Start of Extracted records

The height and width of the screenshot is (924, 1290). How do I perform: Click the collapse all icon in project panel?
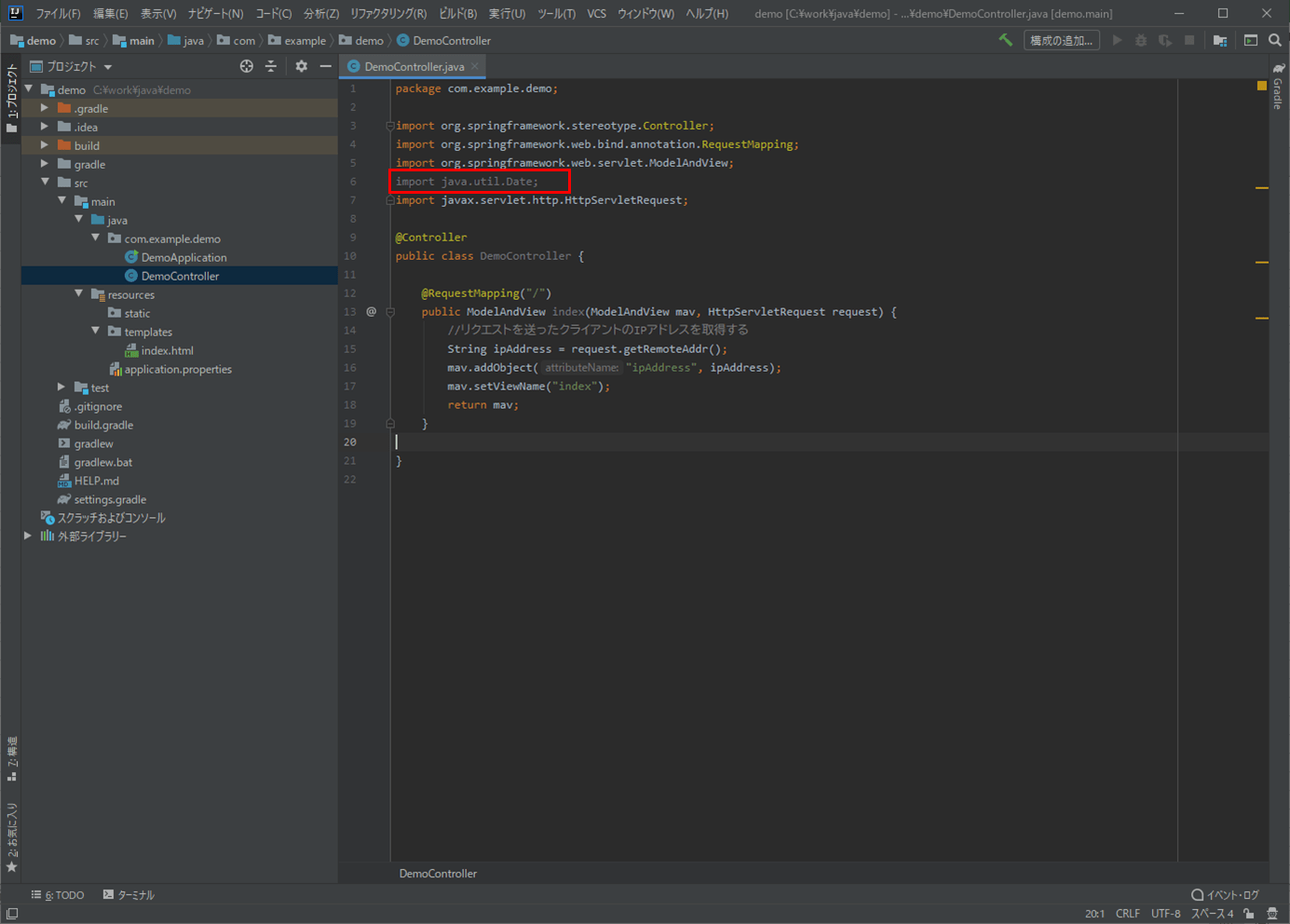click(x=271, y=66)
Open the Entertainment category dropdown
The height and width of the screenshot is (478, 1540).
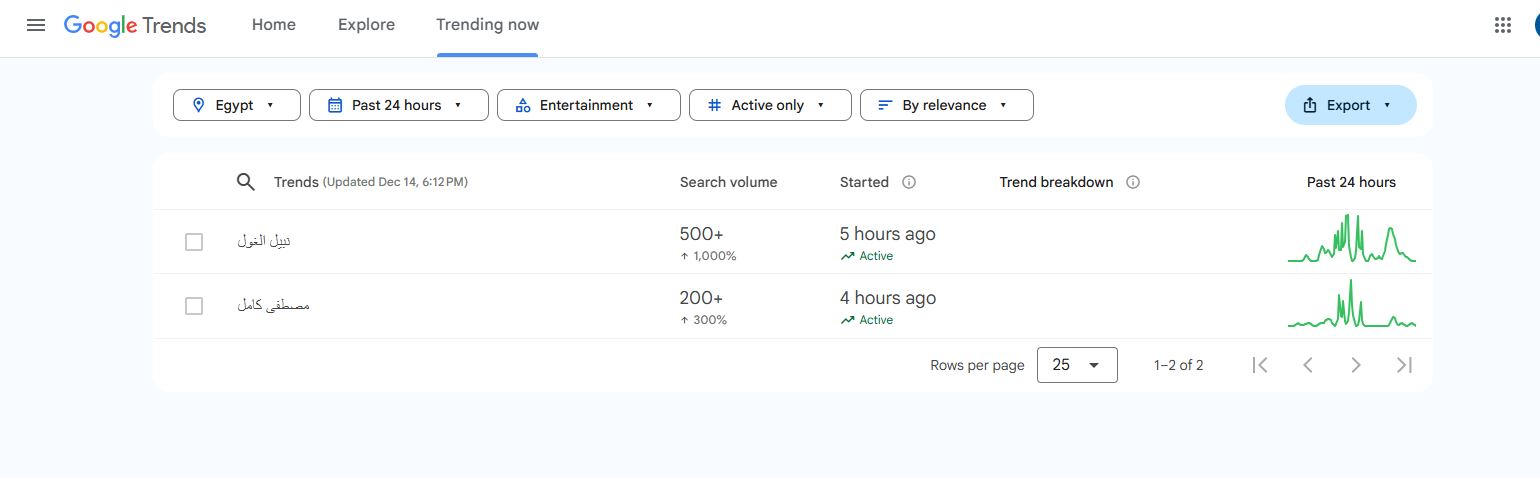[588, 105]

End of Extracted records

When you set down the material above, keep every word exact and include no pictures.

The height and width of the screenshot is (924, 1290). How do I perform: Click the collapse all icon in project panel?
click(x=271, y=66)
Open the Entertainment category dropdown
The height and width of the screenshot is (478, 1540).
[588, 105]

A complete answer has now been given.